駱琪從來不知道顧瀾的名字竟能讓自己感覺如此的刺耳,alpha揮著拳頭想要來揍人,他趕緊低下頭完全沒打算反抗,自己現在的的樣子實在太過不堪入目。而且那兩個人的關係看起來又是那麼親近。
顧瀾按住了alpha的手:「算了明軒,這人喝多了,應該也不是故意的。」
顧明軒寵溺的看了看懷裡的人並沒有什麼不適,伸手揉了揉顧瀾的頭髮,無奈道:「瀾瀾,你對誰都這麼心軟。」
顧瀾挽著alpha的胳膊笑的很甜:「好啦,走吧,回家聽你拉琴。」
駱琪知道顧瀾沒有看到自己,卻在那個叫做明軒的alpha即將動怒的一瞬間聞到了alpha後頸中散發出來的濃烈的玫瑰味信息素。

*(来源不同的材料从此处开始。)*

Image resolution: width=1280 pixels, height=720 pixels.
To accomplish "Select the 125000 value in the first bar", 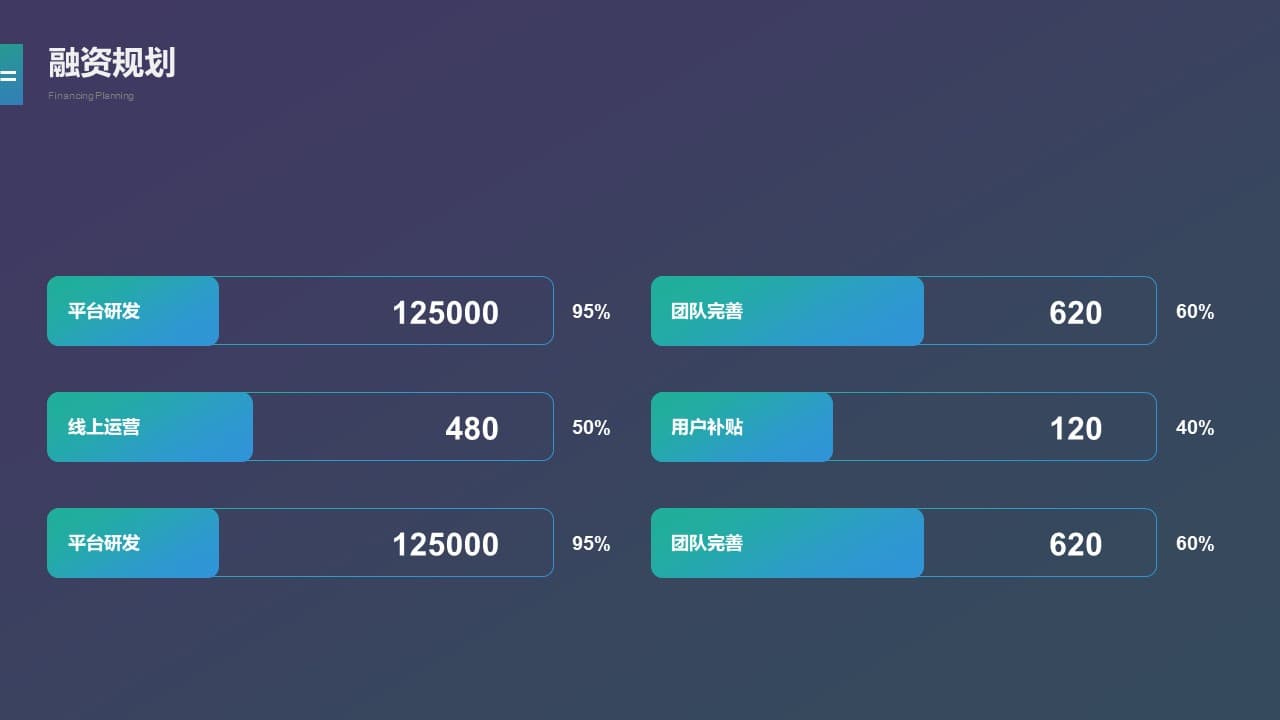I will click(x=445, y=312).
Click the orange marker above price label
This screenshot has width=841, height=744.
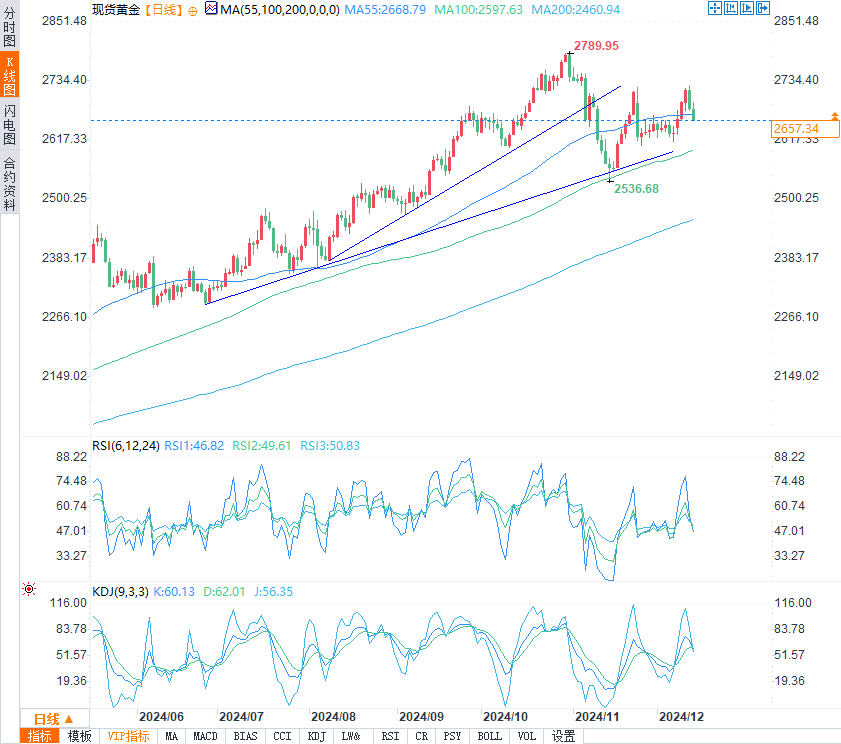point(835,115)
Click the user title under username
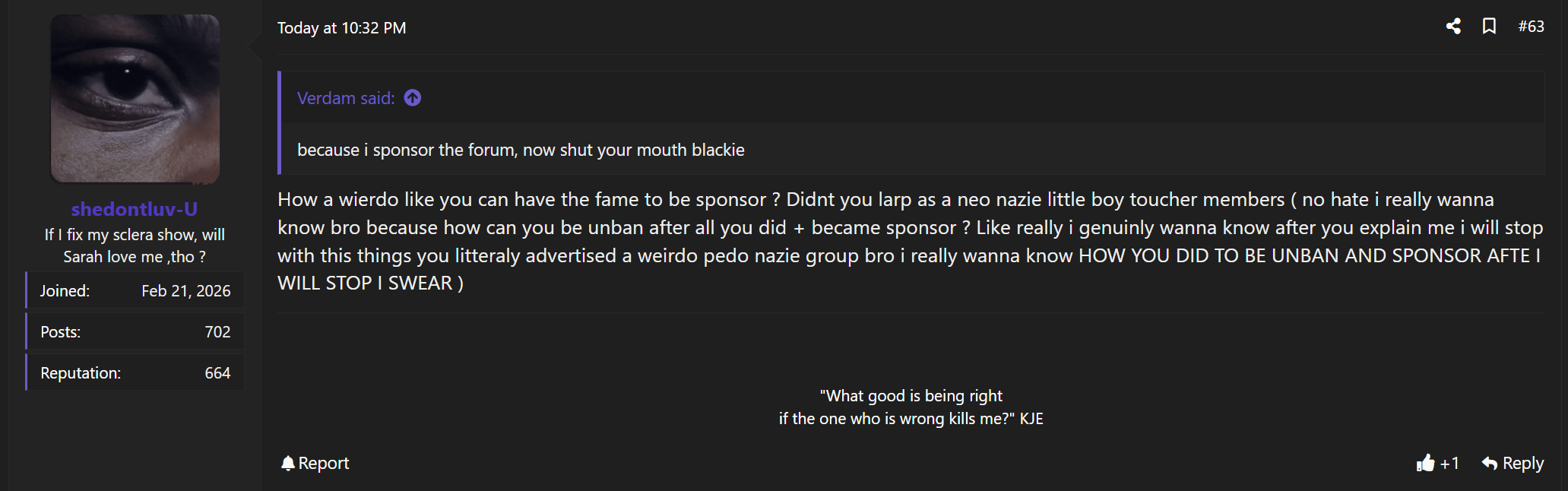This screenshot has height=491, width=1568. pos(135,246)
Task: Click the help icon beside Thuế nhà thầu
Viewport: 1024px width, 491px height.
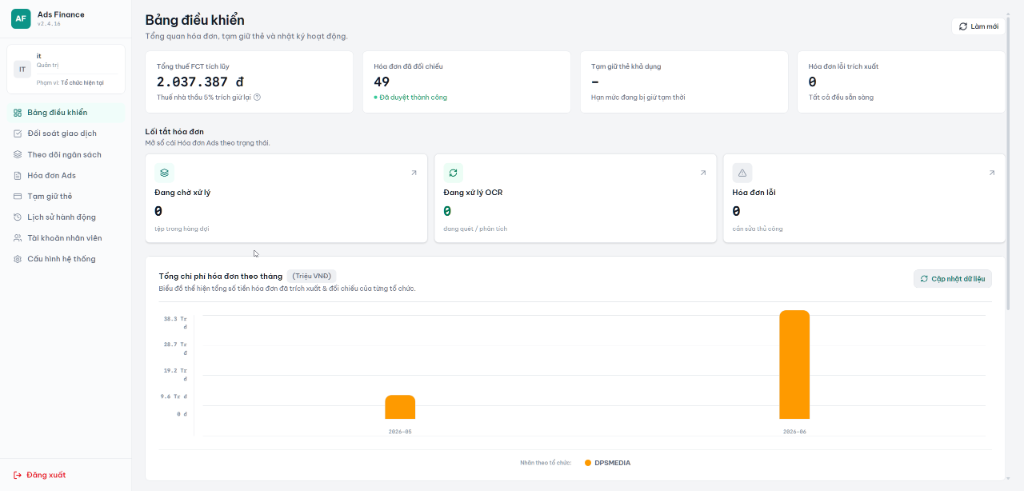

駱琪:呵,還真是配。他暈倒在酒館的門口,醒來後發現是酒館的老闆收留了自己,他雙手合十道謝後想要付錢,但老闆無論如何都不要,他只好偷偷把身上的現金放在了枕頭下面,拎著包直奔機場。他想回國了,想回家了。
大概是白天睡得多了,顧瀾半夜就醒了,醒來後發現自己不知什麼時候已經淚流滿面。抹了把臉上的水痕,就著夜燈的光拉開床頭櫃從裡面拿出一包煙,仍然是清涼的薄荷味。
怎麼戒的掉呢。
顧瀾穿上拖鞋拉開臥室陽台寬大的玻璃門,趴在露台上點燃了一根煙。深深吞吐幾口之後,他的手才漸漸停止了顫抖。
他夢到自己剛剛來到法國安納西的小鎮上,顧明軒因為顧遠行的阻止剛剛失去了自己的愛人,便一直陪在已經懷孕的自己的身邊照顧。那是一個有些細碎陽光的早晨,顧明軒給他買了一捧花,他剛要拿起來放到鼻尖輕輕的嗅,卻被人撞了一下。
顧瀾頓時僵在了原地,他並沒有抬起頭,因為即使他瞎了,也不可能聞不出對方身上摻著濃重酒氣的薄荷味信息素。那是他的心愛之人啊。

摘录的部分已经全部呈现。